**** Dataset entries

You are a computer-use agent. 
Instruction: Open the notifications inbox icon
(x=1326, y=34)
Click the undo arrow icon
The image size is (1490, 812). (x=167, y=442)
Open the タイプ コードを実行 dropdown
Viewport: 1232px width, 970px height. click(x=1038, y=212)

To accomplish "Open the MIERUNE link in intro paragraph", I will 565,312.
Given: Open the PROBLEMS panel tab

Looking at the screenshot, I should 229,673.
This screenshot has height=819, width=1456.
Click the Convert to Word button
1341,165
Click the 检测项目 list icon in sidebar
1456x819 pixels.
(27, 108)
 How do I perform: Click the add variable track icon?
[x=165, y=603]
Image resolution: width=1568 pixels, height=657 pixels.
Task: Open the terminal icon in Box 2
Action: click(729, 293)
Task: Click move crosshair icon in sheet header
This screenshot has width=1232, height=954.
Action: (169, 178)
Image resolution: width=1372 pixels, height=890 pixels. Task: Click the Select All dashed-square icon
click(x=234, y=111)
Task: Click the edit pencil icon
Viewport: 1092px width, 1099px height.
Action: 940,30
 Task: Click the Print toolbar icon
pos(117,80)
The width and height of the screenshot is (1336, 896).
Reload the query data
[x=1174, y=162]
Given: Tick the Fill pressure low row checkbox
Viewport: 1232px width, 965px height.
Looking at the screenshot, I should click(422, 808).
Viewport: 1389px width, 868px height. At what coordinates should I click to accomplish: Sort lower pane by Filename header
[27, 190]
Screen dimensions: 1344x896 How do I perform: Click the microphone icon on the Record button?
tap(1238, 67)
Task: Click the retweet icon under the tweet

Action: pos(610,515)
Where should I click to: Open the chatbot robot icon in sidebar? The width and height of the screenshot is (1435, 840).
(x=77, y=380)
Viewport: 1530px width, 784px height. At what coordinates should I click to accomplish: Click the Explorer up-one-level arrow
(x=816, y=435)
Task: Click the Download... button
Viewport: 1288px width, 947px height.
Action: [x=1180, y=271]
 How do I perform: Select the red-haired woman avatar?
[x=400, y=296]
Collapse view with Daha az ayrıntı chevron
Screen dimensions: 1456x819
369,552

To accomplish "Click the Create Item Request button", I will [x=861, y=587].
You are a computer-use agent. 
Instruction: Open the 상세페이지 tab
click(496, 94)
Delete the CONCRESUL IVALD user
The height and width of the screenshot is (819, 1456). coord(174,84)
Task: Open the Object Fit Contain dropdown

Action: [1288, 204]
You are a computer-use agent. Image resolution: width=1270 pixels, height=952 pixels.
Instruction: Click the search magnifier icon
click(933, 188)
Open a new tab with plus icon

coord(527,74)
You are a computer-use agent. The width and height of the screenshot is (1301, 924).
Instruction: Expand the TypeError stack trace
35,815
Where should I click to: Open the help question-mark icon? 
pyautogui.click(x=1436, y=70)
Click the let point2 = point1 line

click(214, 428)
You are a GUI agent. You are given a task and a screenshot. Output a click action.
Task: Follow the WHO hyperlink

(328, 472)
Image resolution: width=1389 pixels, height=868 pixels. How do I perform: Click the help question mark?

********

Task instructions.
Wherever a line contains the string "computer", copy that line from the data.

Exercise answer.
You are a computer-use agent. 
You are a computer-use agent. 
You are a computer-use agent. Image resolution: width=1270 pixels, height=952 pixels.
You are a computer-use agent. The width and height of the screenshot is (1301, 924).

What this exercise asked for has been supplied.